Citing the current regulatory climate in the country, FirstRand’s commercial and retail banking division – First National Bank (FNB) – sent letters to an undisclosed number of South African businesses informing them of its decision.
“FirstRand Bank has been considering its risk appetite with respect to virtual currencies and virtual currency exchanges for some time,” the letter stated.
“Within this context, the bank has taken the decision to discontinue the provision of banking services to virtual currency exchanges and entities dealing/trading in virtual currency. Future regulatory clarity may cause us to revise our decision.”
FirstRand is one of South Africa’s “Big Four” banks and its subsidiary, FNB, is believed to be the country’s oldest banking institution.
Affected exchanges react
South African crypto exchanges Luno, ICE3X, and VALR are just a few of the businesses impacted by FirstRand’s decision.
In a statement published on its website, Luno confirmed that it “is affected by this decision.”
“This means that FNB may be closing our business bank account in the second quarter of 2020,” the exchange said.
“We do not anticipate any impact to our existing or future customers, as we have other banking relationships in place to support deposit and withdrawals on the platform. Customers with FNB accounts will be able to deposit into Luno’s fully integrated Standard Bank account.”
Similarly, VALR published a press release confirming that “FNB has communicated to us its decision to discontinue the provision of banking services to the entire cryptocurrency industry, including all exchanges as well as other entities dealing or trading in cryptocurrency.”
While it is currently in discussion with the bank regarding the exact termination date, the exchange appears to be maintaining a positive outlook for the future.
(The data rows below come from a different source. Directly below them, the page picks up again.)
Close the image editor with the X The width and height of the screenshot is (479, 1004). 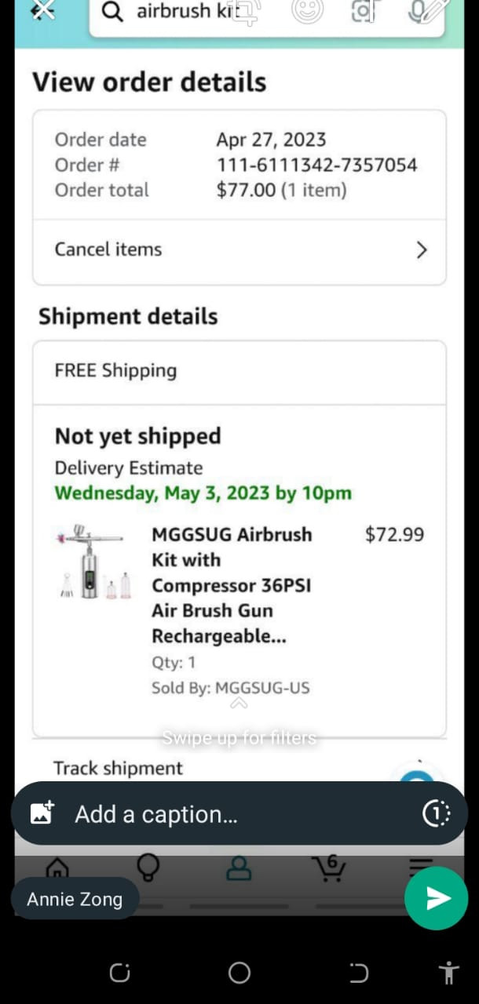pos(42,10)
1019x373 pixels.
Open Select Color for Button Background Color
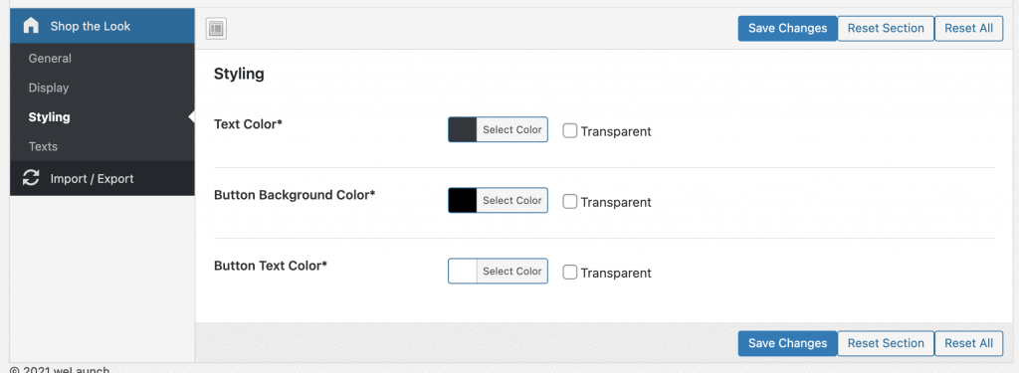point(512,200)
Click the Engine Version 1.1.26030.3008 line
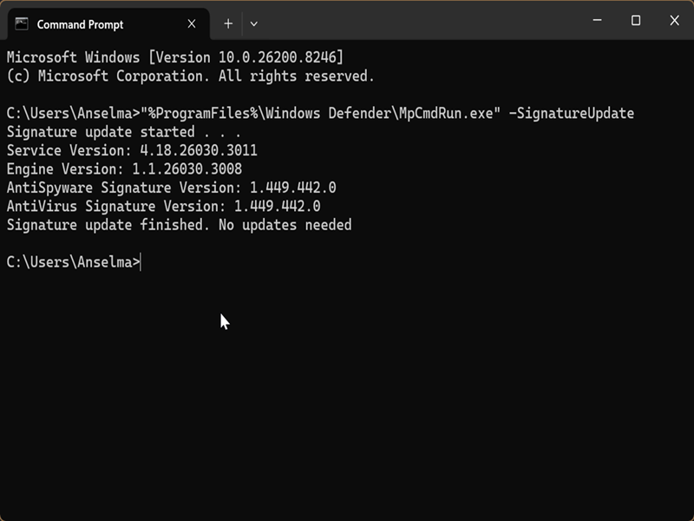The image size is (694, 521). point(124,169)
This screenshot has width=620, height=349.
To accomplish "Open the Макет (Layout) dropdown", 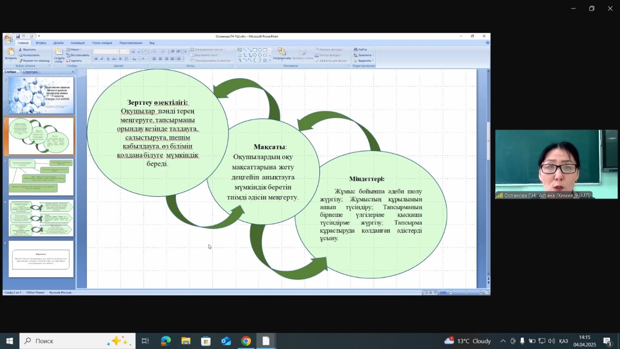I will 74,50.
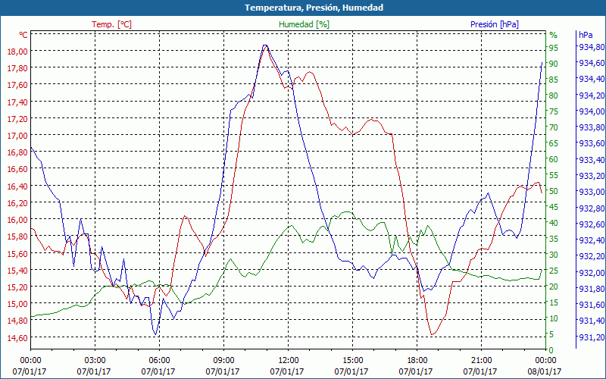Click the hPa unit label on right axis

pos(586,35)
“We are encouraged by our discussions with South African regulators and other South African banks that FNB’s decision remains an isolated case,” it stated.
For its part, ICE3X is encouraging its customers – particularly those who are also FNB clients – to “keep calm and carry on.”
https://twitter.com/ICE3X/status/1196872590196924416
Crypto adoption steadily rising despite banks’ best efforts
It’s worth noting that FNB is not the only financial institution that has severed ties with crypto exchanges in recent months.
In August of this year, reports emerged that Barclays, a leading UK-based bank, had stopped servicing Coinbase crypto exchange, leaving the platform with no other choice but to ink a fresh deal with a new banking partner, ClearBank.
While crypto adoption may have hit a stumbling block in South Africa with this latest development, the innovation is still being welcomed by many institutions across the globe.
Micky recently reported that the European Union (EU), is considering the possibility of launching its own cryptocurrency. This is a counter-move to the perceived threat of Facebook’s proposed Libra cryptocurrency.
“At the very least, we need a robust regulatory framework to deal with virtual currencies,” said Vice-Chair of the European Parliament’s Committee on Economic and Monetary Affairs Markus Ferber.
“The (executive EU) Commission has been way too … complacent on the issue so far. With the threat of Libra on the horizon, it is time for action now.”
EU regulators have made their stance clear concerning project Libra, and it is entirely possible that the cryptocurrency may not be given a chance to operate in Europe, as a number of E.U. nations have raised concerns over the possibility of money laundering and doubts regarding data protection.